**WORK REQUIRED**
Please gather and copy every line below that contains the word "Open". Case counts, so match capitalization exactly.
- - -
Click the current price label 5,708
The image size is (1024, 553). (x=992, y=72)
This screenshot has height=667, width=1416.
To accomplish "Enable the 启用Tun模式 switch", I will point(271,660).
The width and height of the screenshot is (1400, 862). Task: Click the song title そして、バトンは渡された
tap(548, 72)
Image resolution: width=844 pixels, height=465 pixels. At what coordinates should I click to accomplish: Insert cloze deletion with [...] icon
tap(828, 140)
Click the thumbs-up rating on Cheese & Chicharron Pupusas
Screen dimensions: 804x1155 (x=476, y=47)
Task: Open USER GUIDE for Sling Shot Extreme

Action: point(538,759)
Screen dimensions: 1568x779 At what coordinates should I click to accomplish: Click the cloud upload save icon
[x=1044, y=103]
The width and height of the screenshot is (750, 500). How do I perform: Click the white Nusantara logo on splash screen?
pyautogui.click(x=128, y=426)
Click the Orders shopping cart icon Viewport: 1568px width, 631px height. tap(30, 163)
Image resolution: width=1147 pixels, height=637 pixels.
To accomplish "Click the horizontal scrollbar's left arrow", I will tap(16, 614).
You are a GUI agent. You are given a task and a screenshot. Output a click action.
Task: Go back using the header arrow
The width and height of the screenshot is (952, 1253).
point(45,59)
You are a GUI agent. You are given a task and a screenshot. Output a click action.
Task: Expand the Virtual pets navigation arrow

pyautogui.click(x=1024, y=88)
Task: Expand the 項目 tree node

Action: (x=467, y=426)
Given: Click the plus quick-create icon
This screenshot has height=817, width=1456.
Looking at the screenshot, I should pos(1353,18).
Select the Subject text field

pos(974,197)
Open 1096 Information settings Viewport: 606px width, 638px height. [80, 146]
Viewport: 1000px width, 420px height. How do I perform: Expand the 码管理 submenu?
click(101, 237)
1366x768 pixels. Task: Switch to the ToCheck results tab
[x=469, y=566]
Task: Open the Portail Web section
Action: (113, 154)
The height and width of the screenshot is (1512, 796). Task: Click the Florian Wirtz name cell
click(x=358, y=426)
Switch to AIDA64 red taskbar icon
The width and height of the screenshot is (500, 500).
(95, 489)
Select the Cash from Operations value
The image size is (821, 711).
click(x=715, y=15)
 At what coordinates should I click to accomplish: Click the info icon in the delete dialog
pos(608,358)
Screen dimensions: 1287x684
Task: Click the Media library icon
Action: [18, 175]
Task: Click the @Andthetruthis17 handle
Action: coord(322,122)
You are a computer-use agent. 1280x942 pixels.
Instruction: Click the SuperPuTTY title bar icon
- - -
**SOLUTION TO THE PROBLEM**
Task: Open USER GUIDE for Sling Shot Extreme
Open 1096 Information settings Viewport: 606px width, 638px height. [80, 146]
Task: Open the Portail Web section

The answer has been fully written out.